C’est dans cette optique qu’il faut lire l’irruption assez inattendue du surnaturel dans le film. De retour parmi les vivants pour une discussion avec Jeanne, le spectre de Victor ouvre une nouvelle dimension à l’intérieur de ce petit théâtre des sentiments : celle du silence et de l’absence. Le champ-contrechamp représente désormais la distance irrémédiable qui sépare le couple, tout en créant un fossé permettant aux personnages d’exprimer sincèrement leurs émotions, notamment lorsque Joan révèle enfin à Victor combien elle l’aimait.
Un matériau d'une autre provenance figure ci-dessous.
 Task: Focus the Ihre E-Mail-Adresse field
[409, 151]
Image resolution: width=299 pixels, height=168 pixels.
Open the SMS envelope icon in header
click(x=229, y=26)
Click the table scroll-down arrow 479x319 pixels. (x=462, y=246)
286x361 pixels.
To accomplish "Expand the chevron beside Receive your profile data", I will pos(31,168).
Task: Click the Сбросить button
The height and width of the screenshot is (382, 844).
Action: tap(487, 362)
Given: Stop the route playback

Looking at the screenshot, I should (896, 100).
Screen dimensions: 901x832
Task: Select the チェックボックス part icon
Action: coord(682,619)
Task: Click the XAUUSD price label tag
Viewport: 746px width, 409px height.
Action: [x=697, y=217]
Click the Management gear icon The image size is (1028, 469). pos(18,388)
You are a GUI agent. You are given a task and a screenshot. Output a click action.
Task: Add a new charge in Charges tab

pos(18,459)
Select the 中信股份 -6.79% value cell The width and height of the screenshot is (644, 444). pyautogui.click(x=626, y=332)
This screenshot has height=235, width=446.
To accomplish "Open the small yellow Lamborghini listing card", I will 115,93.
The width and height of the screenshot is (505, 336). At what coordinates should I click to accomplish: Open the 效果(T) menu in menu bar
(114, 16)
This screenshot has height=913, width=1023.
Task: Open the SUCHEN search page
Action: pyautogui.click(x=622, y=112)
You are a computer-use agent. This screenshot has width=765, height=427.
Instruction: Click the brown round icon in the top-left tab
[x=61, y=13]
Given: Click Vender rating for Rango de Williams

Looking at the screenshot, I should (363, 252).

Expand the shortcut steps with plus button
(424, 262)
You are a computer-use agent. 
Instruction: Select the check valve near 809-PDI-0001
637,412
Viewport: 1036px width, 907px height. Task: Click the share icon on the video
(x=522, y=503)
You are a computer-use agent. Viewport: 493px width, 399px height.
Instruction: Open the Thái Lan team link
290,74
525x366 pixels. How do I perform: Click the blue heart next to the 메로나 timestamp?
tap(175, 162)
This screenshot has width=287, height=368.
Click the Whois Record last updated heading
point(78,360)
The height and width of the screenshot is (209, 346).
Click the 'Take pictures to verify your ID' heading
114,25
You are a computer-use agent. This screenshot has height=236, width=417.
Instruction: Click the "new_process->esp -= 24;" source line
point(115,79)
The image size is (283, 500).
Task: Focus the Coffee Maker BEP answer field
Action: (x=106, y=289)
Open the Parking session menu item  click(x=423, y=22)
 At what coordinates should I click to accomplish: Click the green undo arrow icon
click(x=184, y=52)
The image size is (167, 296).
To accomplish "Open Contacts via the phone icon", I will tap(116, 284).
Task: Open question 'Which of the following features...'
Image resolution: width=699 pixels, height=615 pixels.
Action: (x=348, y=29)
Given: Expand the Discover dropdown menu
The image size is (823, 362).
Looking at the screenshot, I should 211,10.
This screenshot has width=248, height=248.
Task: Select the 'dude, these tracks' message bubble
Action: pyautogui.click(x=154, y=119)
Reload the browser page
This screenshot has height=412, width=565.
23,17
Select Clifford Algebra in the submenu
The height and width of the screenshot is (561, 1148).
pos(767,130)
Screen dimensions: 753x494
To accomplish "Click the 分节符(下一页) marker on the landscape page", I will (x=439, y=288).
La singularité du film repose aussi beaucoup sur ce personnage déterminé à tracer sa propre voie au sein de l’histoire, sans jamais tomber du côté de la comédie romantique ou du mélodrame. Il faudra attendre le dernier tiers pour voir l’héroïne enfin succomber au feu de la passion, dans une scène qui ressemble aussi à un nouveau départ. Dans un appartement vide aux murs nus, la jeune femme entame une relation avec Martin, le meilleur ami de Thomas. Si les décors de Mouret contiennent souvent leur lot d’indices, révélant les pensées secrètes des personnages, ici le plan a dû être complètement vidé, comme un page blanche sur lequel s’inscrit la silhouette de l’héroïne, pour que cette dernière investisse enfin l’espace et devienne l’actrice de sa propre vie. Ceci est d’ailleurs souligné par un beau travelling en fin de séquence, révélant que la jeune femme, cachée derrière un pan de mur immaculé, achève son deuil en décidant de faire le premier pas – elle embrasse ensuite tendrement son amant d’un soir. , sans crainte du lendemain.